Verzeichnis einiger Verluste #6  Huanggang, Kreis Yingshan, eine Freiwillige

Wuhan (#8753) © Goethe-Institut China 2020

Die 25-jährige Zhang Li wollte ursprünglich nur etwas Geld spenden.

Der zur Stadt Huanggang gehörende Kreis Yingshan liegt im Osten der Provinz Hubei 159 km von Wuhan entfernt. Er umfasst acht Gemeinden und mehr als 300 Dörfer. Im vergangenen Jahr erlaubte die Provinzregierung dem Kreis, sich von der Liste der „Armen Kreise“ streichen zu lassen. Yingshan hat 400.000 Einwohner, zur Spitzenzeit waren hier 60 Personen mit dem Coronavirus infiziert.
 
Zhang Li wurde in der Gemeinde Wenquan geboren. Sie ist Lehrerin in der Abschlussklasse der Oberschule und verdient 3000 Yuan im Monat. Im vergangenen Monat hat sie zigtausend Yuan ausgegeben und zusammen mit drei anderen freiwilligen Helferinnen und vier Fahrern für den Kreis Yingshan mehr als 6000 Gesichtsmasken, 210 Schutzanzüge, 4400 Schutzbrillen, 13 Sauerstoffgeräte und 10 Blutsauerstoffmessgeräte, 2 Beatmungsgeräte und 32 Tonnen Gemüse aufgetrieben. Dazu kommt noch allerhand Kleinzeug wie 1080 Eier, 910 Kisten mit Nudelsuppen, 1000 Papierwindeln und 38 Blumensträuße, mit denen andere Helfer willkommen geheißen wurden.

Vorliegende Angaben -

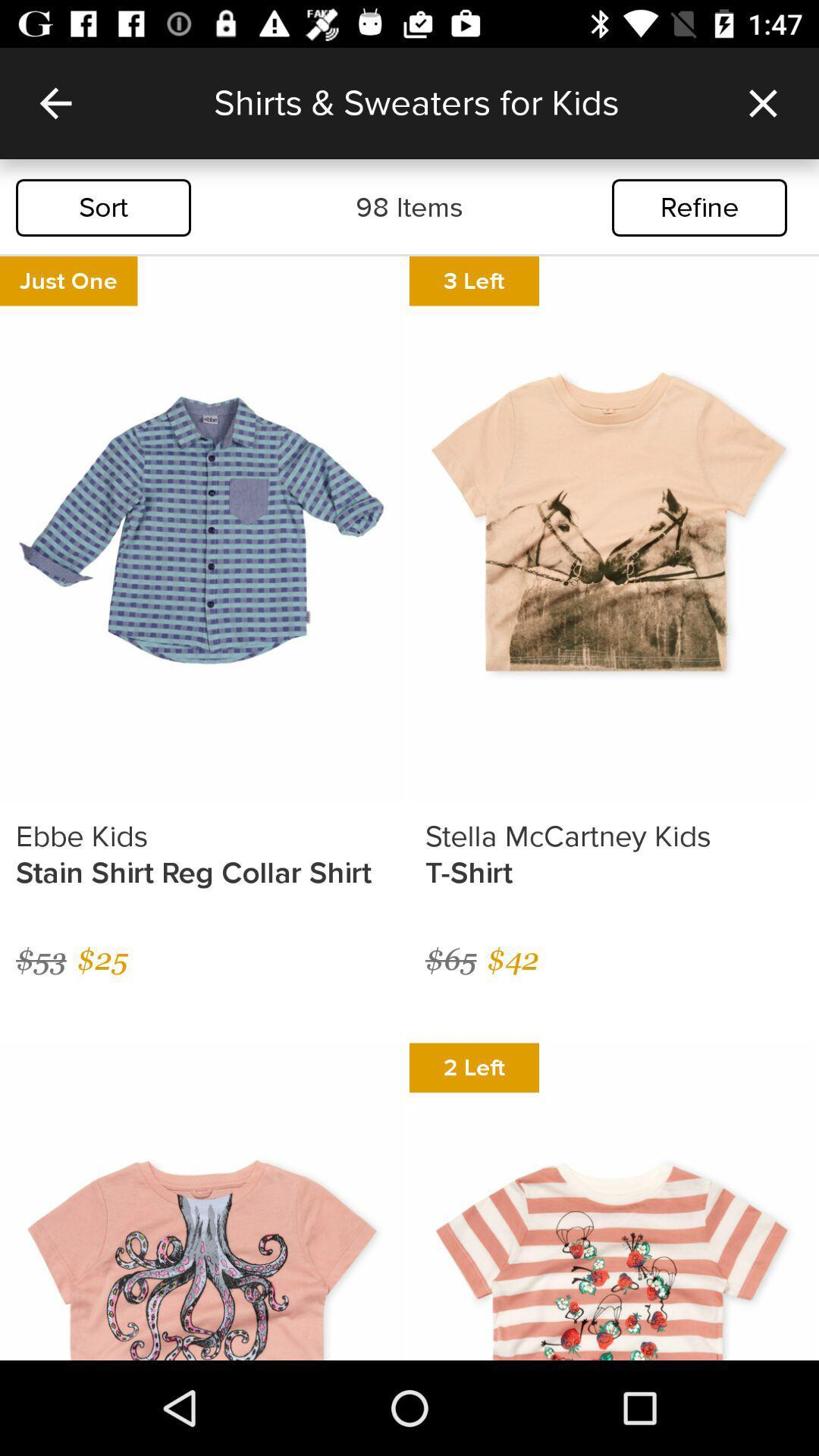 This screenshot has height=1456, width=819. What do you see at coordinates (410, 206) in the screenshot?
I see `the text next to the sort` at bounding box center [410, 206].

--

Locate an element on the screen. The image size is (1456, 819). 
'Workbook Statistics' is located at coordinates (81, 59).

* * *

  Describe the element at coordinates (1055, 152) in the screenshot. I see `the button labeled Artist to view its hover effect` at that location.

Zu beantwortende Fragen -
[1] Wie hoch ist laut dem Textauszug das Monatsgehalt von Zhang Li?
[2] Geben Sie den Abschnitt des Textauszugs von „Verzeichnis einiger Verluste“ bis „dem Coronavirus infiziert.“ erneut wieder und ändern Sie dabei „Dörfer“ in „Ortschaften“.

Antworten -
[1] 3000 Yuan im Monat.

[2]
Verzeichnis einiger Verluste #6  Huanggang, Kreis Yingshan, eine Freiwillige

Wuhan (#8753) © Goethe-Institut China 2020

Die 25-jährige Zhang Li wollte ursprünglich nur etwas Geld spenden.

Der zur Stadt Huanggang gehörende Kreis Yingshan liegt im Osten der Provinz Hubei 159 km von Wuhan entfernt. Er umfasst acht Gemeinden und mehr als 300 Ortschaften. Im vergangenen Jahr erlaubte die Provinzregierung dem Kreis, sich von der Liste der „Armen Kreise“ streichen zu lassen. Yingshan hat 400.000 Einwohner, zur Spitzenzeit waren hier 60 Personen mit dem Coronavirus infiziert.